Aryan Mokhtari, Hamed Hassani, Amin Karbasi; 21(105):1−49, 2020.

Abstract

This paper considers stochastic optimization problems for a large class of objective functions, including convex and continuous submodular. Stochastic proximal gradient methods have been widely used to solve such problems; however, their applicability remains limited when the problem dimension is large and the projection onto a convex set is computationally costly. Instead, stochastic conditional gradient algorithms are proposed as an alternative solution which rely on (i) Approximating gradients via a simple averaging technique requiring a single stochastic gradient evaluation per iteration; (ii) Solving a linear program to compute the descent/ascent direction.
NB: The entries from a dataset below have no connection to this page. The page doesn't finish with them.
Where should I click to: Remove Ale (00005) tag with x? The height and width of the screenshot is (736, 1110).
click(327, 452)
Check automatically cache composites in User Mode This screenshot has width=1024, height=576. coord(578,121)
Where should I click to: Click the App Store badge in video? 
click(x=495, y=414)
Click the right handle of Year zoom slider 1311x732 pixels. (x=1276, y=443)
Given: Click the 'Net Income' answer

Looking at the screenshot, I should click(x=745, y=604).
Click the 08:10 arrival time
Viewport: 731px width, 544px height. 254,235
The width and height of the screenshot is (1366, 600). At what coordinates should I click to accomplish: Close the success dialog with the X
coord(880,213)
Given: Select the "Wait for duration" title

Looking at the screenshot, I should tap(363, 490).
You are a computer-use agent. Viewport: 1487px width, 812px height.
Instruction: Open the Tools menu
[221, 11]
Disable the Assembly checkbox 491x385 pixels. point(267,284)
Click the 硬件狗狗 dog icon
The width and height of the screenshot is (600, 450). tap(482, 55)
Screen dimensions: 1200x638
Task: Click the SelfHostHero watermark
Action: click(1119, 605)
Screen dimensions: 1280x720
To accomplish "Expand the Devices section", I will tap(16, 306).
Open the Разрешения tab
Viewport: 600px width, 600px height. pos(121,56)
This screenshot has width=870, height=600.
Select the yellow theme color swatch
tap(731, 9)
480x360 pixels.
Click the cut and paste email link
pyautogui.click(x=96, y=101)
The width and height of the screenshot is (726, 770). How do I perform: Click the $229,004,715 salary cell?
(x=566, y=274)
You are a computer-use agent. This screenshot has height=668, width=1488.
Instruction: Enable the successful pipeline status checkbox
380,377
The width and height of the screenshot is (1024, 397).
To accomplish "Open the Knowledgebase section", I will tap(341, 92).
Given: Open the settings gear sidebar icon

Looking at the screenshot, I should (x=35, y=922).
The gradient averaging technique reduces the noise of gradient approximations as time progresses, and replacing projection step in proximal methods by a linear program lowers the computational complexity of each iteration. We show that under convexity and smoothness assumptions, our proposed stochastic conditional gradient method converges to the optimal objective function value at a sublinear rate of $\mathcal{O}(1/t^{1/3})$. Further, for a monotone and continuous DR-submodular function and subject to a general convex body constraint, we prove that our proposed method achieves a $((1-1/e)\text{OPT} -\epsilon)$ guarantee (in expectation) with $\mathcal{O}{(1/\epsilon^3)}$ stochastic gradient computations. This guarantee matches the known hardness results and closes the gap between deterministic and stochastic continuous submodular maximization. Additionally, we achieve $((1/e)\text{OPT} -\epsilon)$ guarantee after operating on $\mathcal{O}{(1/\epsilon^3)}$ stochastic gradients for the case that the objective function is continuous DR-submodular but non-monotone and the constraint set is a down-closed convex body. By using stochastic continuous optimization as an interface, we also provide the first $(1-1/e)$ tight approximation guarantee for maximizing a monotone but stochastic submodular set function subject to a general matroid constraint and $(1/e)$ approximation guarantee for the non-monotone case.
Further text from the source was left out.